For collectors, the appeal of Scher's prints operates on several levels simultaneously. There is the historical importance of the work: owning a Scher screenprint is owning a piece of the conversation between fine art and design that has defined so much of the past half century. There is the sheer visual pleasure of the objects themselves, which reward close looking and live happily alongside both contemporary painting and works on paper from earlier modernist traditions. Scher's prints sit naturally in conversation with the graphic work of Jasper Johns, the typographic experiments of Ed Ruscha, and the pattern saturated paintings of artists associated with the Pattern and Decoration movement of the 1970s.

Paula Scher — NYC Transit

Paula Scher

NYC Transit

Collectors drawn to any of these areas will find Scher's editions speak the same language with their own distinctive accent. Her works have appeared consistently at major print and multiples sales, and demand has grown steadily as institutional recognition of her dual legacy as designer and artist has solidified. Within the broader history of art and design, Scher occupies a position that very few practitioners have managed to claim. She belongs to a tradition of artist designers that includes figures like Herbert Matter, Paul Rand, and Alvin Lustig, individuals for whom the boundary between commercial work and personal artistic expression was genuinely porous.

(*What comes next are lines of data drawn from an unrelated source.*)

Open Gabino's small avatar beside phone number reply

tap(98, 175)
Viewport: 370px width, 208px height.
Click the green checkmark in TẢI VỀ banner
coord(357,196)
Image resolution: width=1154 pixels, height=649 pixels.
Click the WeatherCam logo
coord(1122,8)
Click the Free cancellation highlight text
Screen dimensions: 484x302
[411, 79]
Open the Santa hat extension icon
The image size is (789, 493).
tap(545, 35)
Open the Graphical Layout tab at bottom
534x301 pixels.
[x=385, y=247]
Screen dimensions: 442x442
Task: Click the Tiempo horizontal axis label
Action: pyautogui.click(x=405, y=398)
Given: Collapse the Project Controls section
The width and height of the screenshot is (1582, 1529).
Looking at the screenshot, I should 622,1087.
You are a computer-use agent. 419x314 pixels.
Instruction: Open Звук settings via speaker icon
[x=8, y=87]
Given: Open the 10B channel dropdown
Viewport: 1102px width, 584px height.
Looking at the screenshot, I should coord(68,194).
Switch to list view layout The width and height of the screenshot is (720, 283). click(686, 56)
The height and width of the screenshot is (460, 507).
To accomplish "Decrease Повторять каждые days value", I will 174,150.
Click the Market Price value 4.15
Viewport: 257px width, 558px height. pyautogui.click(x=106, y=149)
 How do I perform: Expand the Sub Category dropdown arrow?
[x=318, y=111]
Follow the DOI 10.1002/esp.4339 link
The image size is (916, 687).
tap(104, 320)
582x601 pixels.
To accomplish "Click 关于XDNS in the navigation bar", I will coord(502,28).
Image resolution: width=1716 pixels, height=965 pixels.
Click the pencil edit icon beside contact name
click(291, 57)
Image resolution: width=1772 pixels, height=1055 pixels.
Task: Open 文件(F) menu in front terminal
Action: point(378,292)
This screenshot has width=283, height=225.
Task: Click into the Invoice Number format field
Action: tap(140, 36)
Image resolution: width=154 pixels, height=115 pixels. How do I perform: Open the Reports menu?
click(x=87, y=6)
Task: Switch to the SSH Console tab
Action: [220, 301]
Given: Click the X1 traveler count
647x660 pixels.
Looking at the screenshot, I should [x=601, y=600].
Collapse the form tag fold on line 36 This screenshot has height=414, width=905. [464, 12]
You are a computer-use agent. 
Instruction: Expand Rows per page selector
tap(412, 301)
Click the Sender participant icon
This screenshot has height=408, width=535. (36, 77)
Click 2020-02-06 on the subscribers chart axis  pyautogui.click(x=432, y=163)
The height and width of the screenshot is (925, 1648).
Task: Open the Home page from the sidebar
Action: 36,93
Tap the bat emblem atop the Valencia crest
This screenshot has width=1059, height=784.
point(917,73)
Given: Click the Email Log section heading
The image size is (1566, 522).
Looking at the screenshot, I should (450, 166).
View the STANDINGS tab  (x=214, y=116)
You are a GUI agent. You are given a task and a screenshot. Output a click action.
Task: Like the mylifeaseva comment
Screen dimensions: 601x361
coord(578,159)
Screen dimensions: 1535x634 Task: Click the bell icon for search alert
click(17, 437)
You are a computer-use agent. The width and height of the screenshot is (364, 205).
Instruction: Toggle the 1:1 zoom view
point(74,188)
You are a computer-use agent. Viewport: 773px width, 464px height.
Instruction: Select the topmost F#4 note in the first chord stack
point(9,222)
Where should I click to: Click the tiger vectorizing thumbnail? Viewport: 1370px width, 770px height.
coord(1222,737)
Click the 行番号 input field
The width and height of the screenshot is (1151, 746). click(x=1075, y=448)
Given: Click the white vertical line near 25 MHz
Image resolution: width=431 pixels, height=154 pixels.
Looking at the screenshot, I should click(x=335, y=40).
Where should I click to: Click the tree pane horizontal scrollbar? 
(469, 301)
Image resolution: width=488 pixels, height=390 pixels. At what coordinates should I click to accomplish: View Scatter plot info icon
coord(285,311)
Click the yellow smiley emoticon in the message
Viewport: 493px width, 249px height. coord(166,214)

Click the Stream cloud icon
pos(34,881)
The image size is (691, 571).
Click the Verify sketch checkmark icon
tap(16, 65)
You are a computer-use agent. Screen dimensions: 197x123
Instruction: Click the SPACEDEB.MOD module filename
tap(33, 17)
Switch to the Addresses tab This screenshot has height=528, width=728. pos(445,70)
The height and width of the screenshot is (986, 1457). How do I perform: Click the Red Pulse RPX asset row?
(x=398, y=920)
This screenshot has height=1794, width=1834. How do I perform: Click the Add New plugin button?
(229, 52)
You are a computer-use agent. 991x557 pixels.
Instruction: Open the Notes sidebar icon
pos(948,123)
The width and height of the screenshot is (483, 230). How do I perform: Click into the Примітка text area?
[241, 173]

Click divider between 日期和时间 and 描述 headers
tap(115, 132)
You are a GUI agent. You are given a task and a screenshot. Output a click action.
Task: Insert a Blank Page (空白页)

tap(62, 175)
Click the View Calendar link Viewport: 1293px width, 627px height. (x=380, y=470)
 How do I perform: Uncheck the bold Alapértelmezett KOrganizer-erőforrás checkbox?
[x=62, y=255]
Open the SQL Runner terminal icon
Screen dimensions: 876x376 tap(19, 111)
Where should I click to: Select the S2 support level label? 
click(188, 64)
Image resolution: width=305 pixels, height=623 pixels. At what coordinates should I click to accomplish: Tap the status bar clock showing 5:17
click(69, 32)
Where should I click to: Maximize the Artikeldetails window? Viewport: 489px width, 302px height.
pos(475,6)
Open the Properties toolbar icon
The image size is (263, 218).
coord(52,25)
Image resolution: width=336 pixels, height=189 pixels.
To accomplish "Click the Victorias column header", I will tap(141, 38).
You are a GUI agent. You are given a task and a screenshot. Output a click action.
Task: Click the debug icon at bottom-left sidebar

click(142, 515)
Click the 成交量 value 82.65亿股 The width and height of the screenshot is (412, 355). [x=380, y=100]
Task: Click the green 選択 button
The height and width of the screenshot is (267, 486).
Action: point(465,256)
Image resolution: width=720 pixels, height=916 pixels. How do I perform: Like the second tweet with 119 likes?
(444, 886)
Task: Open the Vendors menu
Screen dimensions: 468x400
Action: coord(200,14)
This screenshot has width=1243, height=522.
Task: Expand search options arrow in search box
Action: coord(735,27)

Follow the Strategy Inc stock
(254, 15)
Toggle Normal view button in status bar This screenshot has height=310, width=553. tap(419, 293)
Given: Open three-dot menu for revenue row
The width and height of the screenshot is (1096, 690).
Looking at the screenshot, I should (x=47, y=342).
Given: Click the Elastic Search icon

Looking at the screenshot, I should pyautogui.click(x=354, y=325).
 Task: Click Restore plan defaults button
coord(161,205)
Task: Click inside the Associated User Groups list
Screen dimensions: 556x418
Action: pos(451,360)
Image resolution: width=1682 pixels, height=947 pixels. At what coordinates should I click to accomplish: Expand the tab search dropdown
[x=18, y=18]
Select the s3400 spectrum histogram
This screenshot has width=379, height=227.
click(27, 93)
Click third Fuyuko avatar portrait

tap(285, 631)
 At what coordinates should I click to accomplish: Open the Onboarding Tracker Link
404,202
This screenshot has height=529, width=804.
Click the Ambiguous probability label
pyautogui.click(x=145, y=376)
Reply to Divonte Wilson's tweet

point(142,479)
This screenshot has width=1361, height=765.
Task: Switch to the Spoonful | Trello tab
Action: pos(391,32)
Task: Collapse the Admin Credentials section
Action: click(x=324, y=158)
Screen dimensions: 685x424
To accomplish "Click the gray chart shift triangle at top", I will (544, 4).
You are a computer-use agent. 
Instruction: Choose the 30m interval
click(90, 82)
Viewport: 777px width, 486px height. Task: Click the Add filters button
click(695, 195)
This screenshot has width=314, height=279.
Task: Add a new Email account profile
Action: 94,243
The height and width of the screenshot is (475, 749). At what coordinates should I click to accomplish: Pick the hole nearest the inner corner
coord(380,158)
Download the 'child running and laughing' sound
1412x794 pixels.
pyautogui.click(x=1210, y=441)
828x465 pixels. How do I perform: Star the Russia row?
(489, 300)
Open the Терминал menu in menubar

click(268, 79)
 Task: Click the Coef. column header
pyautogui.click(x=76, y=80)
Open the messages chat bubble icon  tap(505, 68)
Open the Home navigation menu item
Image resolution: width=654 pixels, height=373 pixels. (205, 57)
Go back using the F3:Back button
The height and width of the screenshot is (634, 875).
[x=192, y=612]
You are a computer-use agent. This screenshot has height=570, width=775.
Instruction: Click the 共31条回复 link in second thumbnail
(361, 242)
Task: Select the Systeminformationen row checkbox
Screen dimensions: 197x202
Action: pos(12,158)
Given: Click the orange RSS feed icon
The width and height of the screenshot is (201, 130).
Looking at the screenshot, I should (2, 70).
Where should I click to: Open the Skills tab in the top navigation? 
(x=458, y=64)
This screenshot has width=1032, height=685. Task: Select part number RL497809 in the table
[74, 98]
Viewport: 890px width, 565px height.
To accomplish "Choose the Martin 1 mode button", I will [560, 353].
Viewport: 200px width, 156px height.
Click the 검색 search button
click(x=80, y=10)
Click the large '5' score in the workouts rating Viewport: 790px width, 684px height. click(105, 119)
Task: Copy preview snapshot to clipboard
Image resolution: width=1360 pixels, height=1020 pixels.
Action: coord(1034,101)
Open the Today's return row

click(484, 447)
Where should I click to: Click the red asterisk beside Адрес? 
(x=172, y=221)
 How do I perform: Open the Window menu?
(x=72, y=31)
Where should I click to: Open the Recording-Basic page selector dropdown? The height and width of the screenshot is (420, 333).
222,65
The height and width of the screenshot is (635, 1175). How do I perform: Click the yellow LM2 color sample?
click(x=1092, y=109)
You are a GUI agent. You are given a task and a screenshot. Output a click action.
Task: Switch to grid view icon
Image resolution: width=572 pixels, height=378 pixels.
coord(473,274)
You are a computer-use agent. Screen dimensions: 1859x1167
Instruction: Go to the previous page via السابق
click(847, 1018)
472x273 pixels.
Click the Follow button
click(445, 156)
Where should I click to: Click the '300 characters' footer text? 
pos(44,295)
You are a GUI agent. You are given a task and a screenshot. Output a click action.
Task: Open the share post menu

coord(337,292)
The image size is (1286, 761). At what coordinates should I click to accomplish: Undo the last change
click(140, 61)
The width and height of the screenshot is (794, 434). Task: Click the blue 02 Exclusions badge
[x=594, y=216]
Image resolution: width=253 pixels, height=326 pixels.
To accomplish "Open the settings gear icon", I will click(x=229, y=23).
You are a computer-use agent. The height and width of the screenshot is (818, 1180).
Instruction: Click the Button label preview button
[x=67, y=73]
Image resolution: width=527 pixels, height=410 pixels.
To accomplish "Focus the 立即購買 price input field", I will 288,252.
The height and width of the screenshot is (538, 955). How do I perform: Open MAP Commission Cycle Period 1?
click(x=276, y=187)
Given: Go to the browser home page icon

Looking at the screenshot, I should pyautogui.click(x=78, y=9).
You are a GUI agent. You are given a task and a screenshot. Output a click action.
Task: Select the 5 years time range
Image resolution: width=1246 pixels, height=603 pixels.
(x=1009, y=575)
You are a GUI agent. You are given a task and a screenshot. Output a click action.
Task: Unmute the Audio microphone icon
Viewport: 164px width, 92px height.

But she has pushed further than most of her predecessors in asserting the map paintings as autonomous works of art rather than design artifacts, and the reception of those works in gallery and museum contexts has validated that assertion. Her influence on subsequent generations of designers and artists working with text and image is immeasurable and still very much active. Students encounter her work in every serious design program; younger artists cite her as a liberating example of what it means to work with conviction and delight in equal measure. Paula Scher turns seventy six this year and shows no sign of slowing.

Her continued presence at Pentagram, combined with an ongoing fine art practice that keeps producing new map works of extraordinary ambition, means that her influence remains living rather than merely historical. She is one of those rare figures whose career justifies the word legendary without any inflation of meaning. To collect her work is to participate in something that has genuinely mattered, a practice built over five decades on the belief that visual language is powerful, that beauty is serious, and that the world looks better when someone takes the time to really see it and then, with great care and great boldness, maps it back to us.